It has the promise of revolutionizing the way freight is transported within ports, across borders and along highway corridors around the world. It could also drastically reduce emissions and delivery delays, while significantly increasing efficiency and security. In short, the Universal Freight Shuttle (UFS) could change the essence of the way humans do business.
“The Universal Freight Shuttle was conceived eight years ago when my team and I were investigating an underground transportation method,” says Assistant Agency Director Steve Roop, the head of the Texas Transportation Institute’s (TTI) Multimodal Freight Transportation Division and the UFS developer. “We soon realized the underground project was not feasible, but we used some of those same ideas to develop the shuttle’s concept.”
The futuristic-looking UFS consists of electrically powered vehicles propelled by linear induction motors that travel on a specialized, derailment-proof guideway similar to the “people movers” operating at some major airports and cities. However, these shuttles are large enough to move any standard freight container or trailer. Researchers say the major benefits include the low operational costs and the promise of congestion relief.
Use of the UFS at ports will include Homeland Security scanning stations, which will allow every container to be inspected (compared to the estimated five percent that are inspected today) without delays. Along highways, the UFS will operate on existing rights-of-way. It will be built on an elevated guideway, allowing for travel beneath it. Landowners would also be able to move cattle and farm equipment underneath the guideways.
“Many have commented that all of this sounds too good to be true,” Roop says. “But, there is huge interest in the Universal Freight Shuttle. The biggest next step right now is to get a prototype built so it can be tested and proven.”
Building a prototype is where the Port of Corpus Christi comes in. Negotiations are under way with the port to build a full-scale prototype on its property at Ingleside. “The Port Commission was very intrigued with the UFS,” says Corpus Christi Port Commissioner Judy Hawley. “We directed the staff to proceed with the negotiations with TTI because we could see the shuttle’s tremendous potential for moving freight efficiently, securely and on time between the LaQuinta container terminal and commercial centers in Mexico, via the inland Port of Laredo.”
In addition to the negotiations with the Port of Corpus Christi, the UFS has received a high-profile endorsement with the same company that has been named master developer for the Trans-Texas Corridor 35. Zachry American Infrastructure intends to use the UFS for the project’s freight transportation component.

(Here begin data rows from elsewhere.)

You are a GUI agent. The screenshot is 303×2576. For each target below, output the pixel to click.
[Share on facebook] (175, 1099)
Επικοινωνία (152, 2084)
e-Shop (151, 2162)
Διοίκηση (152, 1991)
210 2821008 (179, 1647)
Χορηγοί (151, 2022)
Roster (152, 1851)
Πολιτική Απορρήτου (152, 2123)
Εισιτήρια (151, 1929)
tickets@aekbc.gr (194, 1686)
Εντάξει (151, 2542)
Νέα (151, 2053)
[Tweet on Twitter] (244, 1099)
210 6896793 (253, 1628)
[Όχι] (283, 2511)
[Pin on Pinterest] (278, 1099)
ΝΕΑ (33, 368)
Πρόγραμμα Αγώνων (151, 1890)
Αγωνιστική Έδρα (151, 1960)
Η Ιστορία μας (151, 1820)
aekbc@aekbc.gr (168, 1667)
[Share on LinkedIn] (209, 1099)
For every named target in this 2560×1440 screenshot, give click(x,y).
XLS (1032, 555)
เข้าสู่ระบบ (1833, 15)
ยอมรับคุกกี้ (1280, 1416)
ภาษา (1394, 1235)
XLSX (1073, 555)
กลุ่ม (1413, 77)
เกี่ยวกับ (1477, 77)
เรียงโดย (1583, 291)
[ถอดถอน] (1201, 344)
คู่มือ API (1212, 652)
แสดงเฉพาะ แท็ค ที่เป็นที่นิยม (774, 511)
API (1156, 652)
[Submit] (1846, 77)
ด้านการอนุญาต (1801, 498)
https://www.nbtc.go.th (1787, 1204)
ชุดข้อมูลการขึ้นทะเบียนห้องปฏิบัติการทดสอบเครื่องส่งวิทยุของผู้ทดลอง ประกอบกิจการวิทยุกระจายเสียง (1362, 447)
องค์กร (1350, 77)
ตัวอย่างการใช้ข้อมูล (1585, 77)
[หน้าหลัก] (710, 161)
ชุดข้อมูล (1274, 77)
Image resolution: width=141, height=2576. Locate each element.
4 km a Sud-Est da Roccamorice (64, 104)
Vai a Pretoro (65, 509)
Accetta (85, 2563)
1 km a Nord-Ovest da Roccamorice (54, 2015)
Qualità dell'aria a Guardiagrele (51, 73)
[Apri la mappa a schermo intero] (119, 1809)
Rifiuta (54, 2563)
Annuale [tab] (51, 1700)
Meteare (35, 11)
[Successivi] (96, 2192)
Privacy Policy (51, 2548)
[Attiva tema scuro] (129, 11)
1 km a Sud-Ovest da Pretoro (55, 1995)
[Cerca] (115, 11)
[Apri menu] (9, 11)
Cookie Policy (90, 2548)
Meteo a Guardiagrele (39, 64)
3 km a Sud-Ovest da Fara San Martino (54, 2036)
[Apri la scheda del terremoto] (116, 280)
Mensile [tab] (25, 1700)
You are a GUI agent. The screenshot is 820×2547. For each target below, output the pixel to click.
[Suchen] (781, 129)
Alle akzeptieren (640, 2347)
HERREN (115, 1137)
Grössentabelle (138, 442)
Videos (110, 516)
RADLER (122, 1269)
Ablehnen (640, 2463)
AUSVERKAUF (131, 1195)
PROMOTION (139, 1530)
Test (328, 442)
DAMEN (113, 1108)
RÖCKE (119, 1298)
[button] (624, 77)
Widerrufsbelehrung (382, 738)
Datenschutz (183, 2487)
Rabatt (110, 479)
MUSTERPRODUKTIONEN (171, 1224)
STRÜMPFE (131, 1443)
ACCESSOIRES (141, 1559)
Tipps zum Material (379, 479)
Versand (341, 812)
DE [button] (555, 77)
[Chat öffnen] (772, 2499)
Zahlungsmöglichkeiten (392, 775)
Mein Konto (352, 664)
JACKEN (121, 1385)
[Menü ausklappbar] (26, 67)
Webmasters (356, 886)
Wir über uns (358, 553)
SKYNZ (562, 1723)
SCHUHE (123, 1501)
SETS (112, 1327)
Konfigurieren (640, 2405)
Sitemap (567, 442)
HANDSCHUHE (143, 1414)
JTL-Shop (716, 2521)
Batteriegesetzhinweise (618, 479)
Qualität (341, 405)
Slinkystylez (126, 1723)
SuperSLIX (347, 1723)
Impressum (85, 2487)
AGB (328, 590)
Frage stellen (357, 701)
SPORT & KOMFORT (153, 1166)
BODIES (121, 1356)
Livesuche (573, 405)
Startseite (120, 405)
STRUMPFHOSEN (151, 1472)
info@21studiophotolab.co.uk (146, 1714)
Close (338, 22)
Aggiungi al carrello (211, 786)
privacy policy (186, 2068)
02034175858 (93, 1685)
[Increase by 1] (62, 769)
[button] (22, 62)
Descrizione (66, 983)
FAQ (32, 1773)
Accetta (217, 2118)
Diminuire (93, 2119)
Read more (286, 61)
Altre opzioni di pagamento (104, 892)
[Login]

“When I first saw the design of the shuttle, it became very clear that it met every criterion we laid out in advance for a successful freight transport system,” says Gary Kuhn, senior project manager for Zachry American Infrastructure. “From the projected long-term costs and maintenance requirements to the environmental benefits, the Universal Freight Shuttle was the hands-down choice.”
“I think the Universal Freight Shuttle meets all of TxDOT’s goals,” Roop says. “That’s why there is so much enthusiasm to move forward. If all goes as planned, I think the term ‘Universal Freight Shuttle’ will become synonymous with freight transport, only it will take less time and money to operate, and be safer for people and the environment—not to mention its positive impact on congestion.”